Ben's windpipe and jugular veins became exposed in the attack. It lost between 50 and 60 mls of blood but is now making a good recovery and is living with a new owner.
At Minshull Street Crown Court, Manchester, appeal court judge Mr Recorder Mukhtar Hussain QC, sitting with two magistrates, dismissed Robins' appeal against conviction and he was ordered to serve two months.
Robins, now of Heywood Road, Prestwich, was also banned from keeping animals for 10 years.
After the hearing, RSPCA Chief Supt Phil Wilson said: "This was an horrendous attack on a tiny defenceless animal which was extremely lucky to have survived. I cannot imagine what goes through the mind of somebody who would do that sort of thing. This sentence should serve as a warning to others."
Gareth Robins' father, Gordon, is a retired Chief Inspector with Greater Manchester Police. His brother Mark was a former Manchester United footballer who won an FA Cup winner's medal in 1990.

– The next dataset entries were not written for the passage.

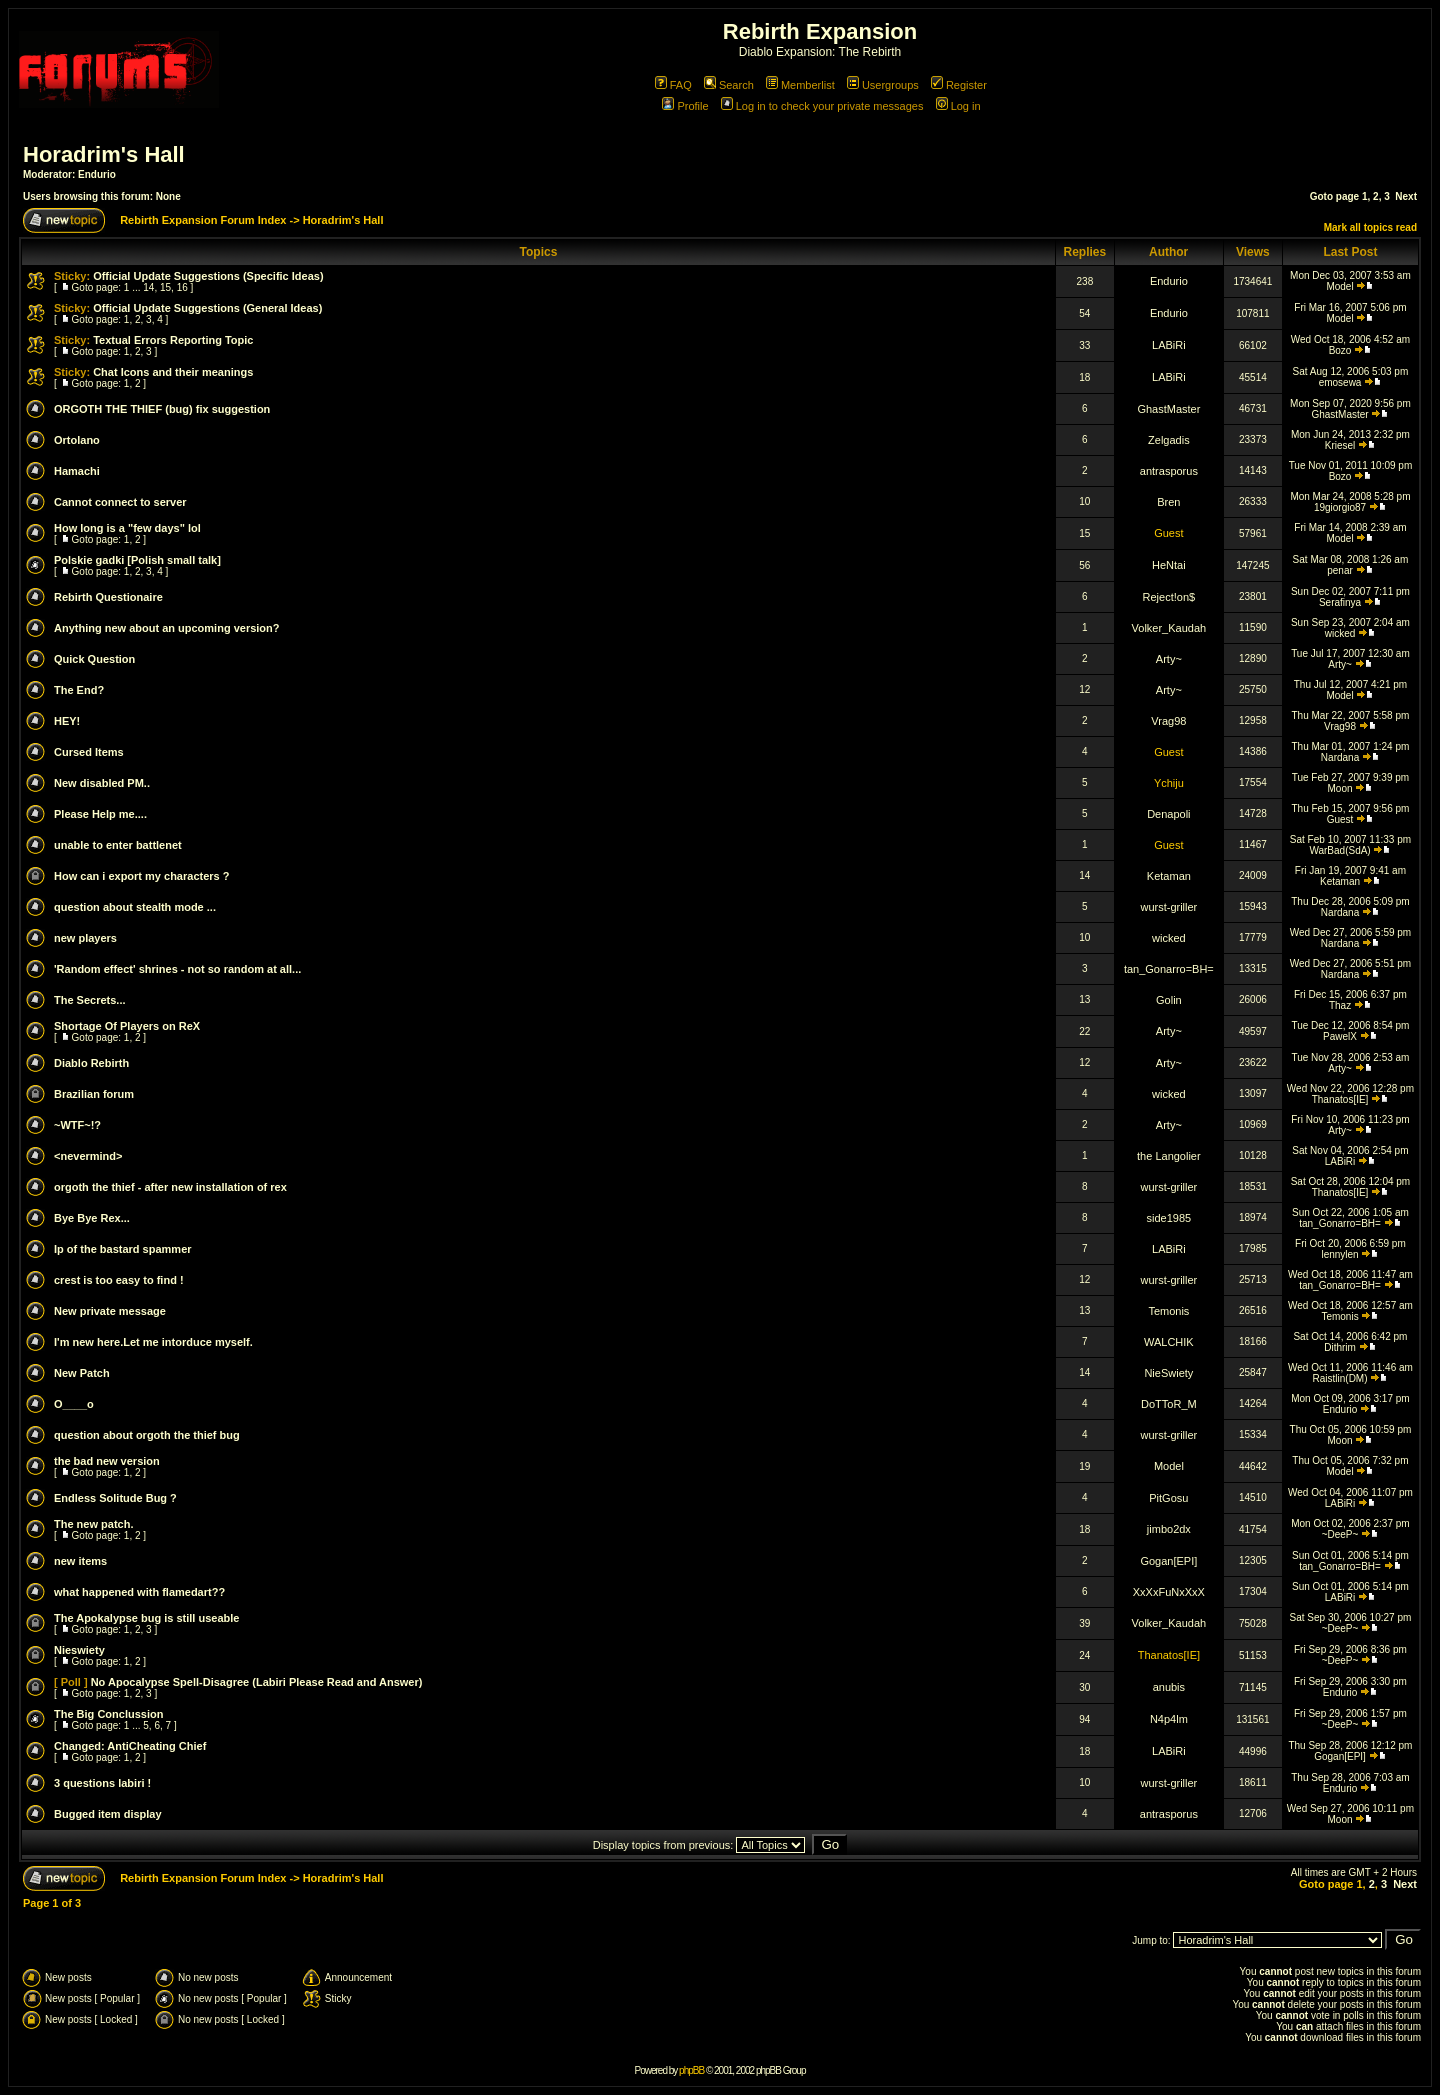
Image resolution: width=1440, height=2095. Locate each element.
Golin (1169, 1000)
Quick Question (94, 659)
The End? (79, 690)
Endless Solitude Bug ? (115, 1498)
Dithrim (1340, 1347)
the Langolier (1169, 1156)
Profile (685, 106)
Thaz (1340, 1005)
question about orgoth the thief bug (147, 1435)
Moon (1340, 788)
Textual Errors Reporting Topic (173, 340)
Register (959, 85)
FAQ (673, 85)
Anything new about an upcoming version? (167, 628)
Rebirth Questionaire (108, 597)
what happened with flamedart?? (139, 1592)
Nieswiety (79, 1650)
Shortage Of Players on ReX (127, 1026)
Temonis (1168, 1311)
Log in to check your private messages (822, 106)
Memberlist (800, 85)
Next (1406, 196)
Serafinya (1340, 602)
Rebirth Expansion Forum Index (203, 220)
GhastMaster (1168, 409)
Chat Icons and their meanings (173, 372)
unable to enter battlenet (118, 845)
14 (148, 287)
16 (182, 287)
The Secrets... (90, 1000)
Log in (958, 106)
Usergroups (883, 85)
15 (165, 287)
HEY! (67, 721)
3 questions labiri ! (102, 1783)
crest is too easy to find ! (119, 1280)
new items (80, 1561)
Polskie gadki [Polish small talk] (137, 560)
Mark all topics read (1370, 227)
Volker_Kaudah (1169, 628)
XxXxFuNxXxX (1169, 1592)
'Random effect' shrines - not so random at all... (177, 969)
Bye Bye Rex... (92, 1218)
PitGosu (1168, 1498)
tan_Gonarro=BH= (1169, 969)
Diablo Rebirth (91, 1063)
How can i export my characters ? (141, 876)
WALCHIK (1169, 1342)
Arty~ (1169, 659)
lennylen (1339, 1254)
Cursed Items (89, 752)
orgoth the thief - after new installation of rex (170, 1187)
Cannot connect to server (120, 502)
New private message (110, 1311)
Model (1339, 286)
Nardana (1340, 757)
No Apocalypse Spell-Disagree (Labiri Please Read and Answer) (257, 1682)
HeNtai (1169, 565)
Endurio (97, 174)
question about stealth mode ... (135, 907)
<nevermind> (88, 1156)
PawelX (1340, 1036)
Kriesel (1340, 445)
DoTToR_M (1169, 1404)
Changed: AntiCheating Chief (130, 1746)
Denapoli (1168, 814)
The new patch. (93, 1524)
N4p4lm (1169, 1719)
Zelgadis (1169, 440)
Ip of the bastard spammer (123, 1249)
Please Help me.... (100, 814)
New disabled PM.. (102, 783)
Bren (1168, 502)
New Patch (82, 1373)
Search (729, 85)
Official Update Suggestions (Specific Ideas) (208, 276)
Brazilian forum (94, 1094)
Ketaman (1169, 876)
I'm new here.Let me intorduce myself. (153, 1342)
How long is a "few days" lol (127, 528)
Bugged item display (108, 1814)
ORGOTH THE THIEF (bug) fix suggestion (162, 409)
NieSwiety (1168, 1373)
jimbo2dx (1169, 1529)
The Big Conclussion (108, 1714)
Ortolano (77, 440)
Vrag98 (1168, 721)
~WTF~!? (77, 1125)
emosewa (1340, 382)
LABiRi (1169, 345)
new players (85, 938)
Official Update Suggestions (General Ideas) (207, 308)
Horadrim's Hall (104, 154)
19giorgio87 (1340, 507)
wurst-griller (1168, 907)
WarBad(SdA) (1339, 850)
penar (1340, 570)
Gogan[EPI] (1168, 1561)
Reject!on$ (1169, 597)
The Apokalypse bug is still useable (146, 1618)
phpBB (691, 2070)
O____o (74, 1404)
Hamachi (77, 471)
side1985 (1169, 1218)
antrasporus (1169, 471)
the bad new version (107, 1461)
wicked (1340, 633)
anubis (1169, 1687)
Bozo (1340, 350)
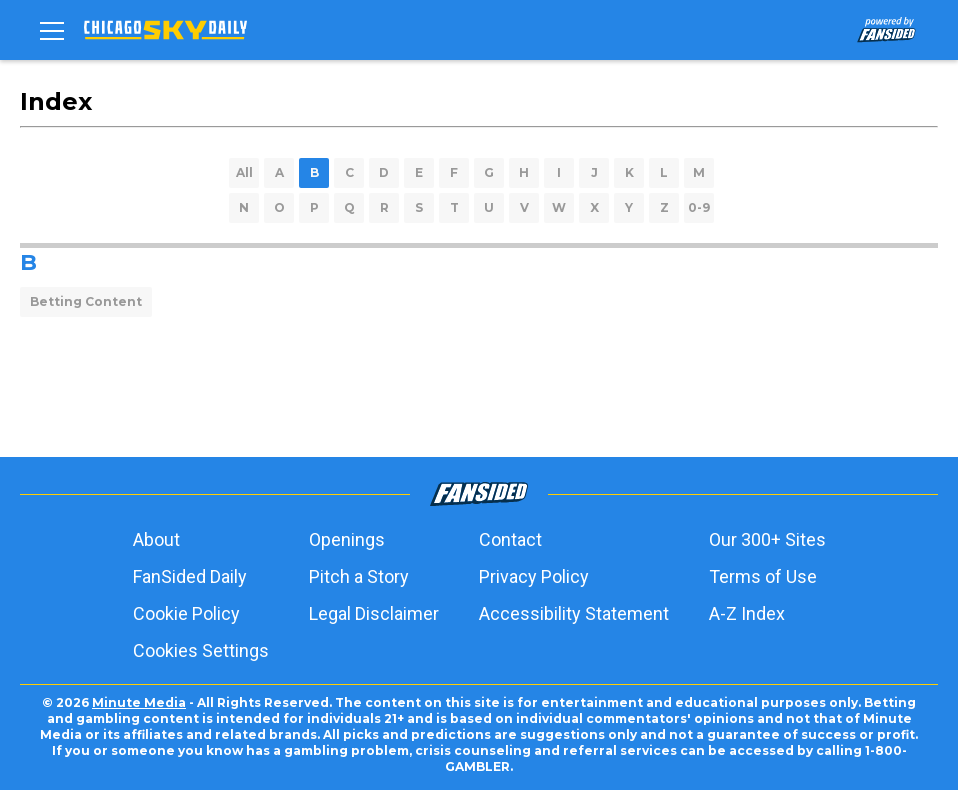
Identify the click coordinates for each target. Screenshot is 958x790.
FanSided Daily (190, 576)
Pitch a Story (359, 576)
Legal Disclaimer (374, 613)
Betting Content (86, 301)
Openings (347, 539)
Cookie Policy (186, 613)
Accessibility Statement (574, 613)
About (156, 539)
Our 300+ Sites (767, 539)
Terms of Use (763, 576)
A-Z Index (747, 613)
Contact (510, 539)
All (244, 172)
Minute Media (139, 702)
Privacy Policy (534, 576)
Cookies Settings (201, 650)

RSPCA officials were called in after a vet who treated the wounded animal, said the numerous parallel slash marks, just centimetres apart, had been caused deliberately and with a razor-sharp blade such as a Stanley knife.
Paul Taylor, counsel for the RSPCA, said by the time Ben was treated, his injuries were two hours old. Robins and a pal initially went to a police station claiming Ben was a stray they found in the road.
Robins later told RSCPA officials the dog had escaped from his house and must have been attacked by somebody else.